## [PROBLEM]
Copy the result of filtering the entries below for lines that include the string "computer".

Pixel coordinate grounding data
════

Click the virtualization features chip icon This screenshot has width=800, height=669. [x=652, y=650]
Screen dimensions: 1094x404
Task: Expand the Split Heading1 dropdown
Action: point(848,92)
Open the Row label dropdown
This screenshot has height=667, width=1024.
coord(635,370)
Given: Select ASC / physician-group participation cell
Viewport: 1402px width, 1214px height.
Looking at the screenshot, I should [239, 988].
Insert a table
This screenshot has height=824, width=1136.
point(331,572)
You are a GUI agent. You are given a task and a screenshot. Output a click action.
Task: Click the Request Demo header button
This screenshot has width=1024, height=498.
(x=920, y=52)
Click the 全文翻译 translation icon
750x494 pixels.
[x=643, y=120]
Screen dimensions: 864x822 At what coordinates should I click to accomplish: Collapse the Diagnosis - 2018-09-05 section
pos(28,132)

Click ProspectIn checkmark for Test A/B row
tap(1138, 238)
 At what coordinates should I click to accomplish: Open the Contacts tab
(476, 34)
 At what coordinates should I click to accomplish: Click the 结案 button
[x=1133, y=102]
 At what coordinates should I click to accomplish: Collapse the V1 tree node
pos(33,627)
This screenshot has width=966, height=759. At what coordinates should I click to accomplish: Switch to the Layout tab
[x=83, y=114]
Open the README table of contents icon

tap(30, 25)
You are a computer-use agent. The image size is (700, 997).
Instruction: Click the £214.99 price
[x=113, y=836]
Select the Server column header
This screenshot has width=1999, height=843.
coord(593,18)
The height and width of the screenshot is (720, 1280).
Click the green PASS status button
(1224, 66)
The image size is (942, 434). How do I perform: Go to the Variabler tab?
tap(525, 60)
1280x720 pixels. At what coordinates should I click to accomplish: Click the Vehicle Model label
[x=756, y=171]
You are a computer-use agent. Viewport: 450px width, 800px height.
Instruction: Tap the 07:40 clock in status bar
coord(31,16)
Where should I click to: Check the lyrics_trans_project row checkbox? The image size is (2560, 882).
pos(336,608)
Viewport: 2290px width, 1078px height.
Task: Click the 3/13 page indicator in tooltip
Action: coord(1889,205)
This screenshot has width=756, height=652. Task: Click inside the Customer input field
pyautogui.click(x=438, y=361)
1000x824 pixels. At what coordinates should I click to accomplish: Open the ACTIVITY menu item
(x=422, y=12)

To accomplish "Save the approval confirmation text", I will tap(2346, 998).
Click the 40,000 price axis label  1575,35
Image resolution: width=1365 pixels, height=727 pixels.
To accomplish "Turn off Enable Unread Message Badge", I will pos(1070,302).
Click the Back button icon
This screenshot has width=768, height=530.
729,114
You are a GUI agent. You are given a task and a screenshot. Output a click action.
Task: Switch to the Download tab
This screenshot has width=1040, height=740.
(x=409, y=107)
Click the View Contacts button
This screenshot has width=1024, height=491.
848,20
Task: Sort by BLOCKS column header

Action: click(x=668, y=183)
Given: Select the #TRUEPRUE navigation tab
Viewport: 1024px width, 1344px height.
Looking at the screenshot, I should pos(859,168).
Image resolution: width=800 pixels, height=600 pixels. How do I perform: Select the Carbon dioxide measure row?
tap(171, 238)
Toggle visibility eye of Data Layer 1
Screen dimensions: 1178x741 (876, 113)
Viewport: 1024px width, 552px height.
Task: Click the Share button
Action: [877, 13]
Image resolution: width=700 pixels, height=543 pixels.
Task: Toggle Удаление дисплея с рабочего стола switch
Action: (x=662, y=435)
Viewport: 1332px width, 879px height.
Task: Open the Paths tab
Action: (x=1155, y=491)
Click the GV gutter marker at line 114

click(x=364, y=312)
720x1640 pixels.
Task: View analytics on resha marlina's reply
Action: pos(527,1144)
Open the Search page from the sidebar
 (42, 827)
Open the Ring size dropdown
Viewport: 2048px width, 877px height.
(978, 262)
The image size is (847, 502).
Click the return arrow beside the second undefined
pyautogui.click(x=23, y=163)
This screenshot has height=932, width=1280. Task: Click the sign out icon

════

## [RESULT BELOW]
You are a computer-use agent. The image size is (700, 997).
You are a computer-use agent. Viewport: 450px width, 800px height.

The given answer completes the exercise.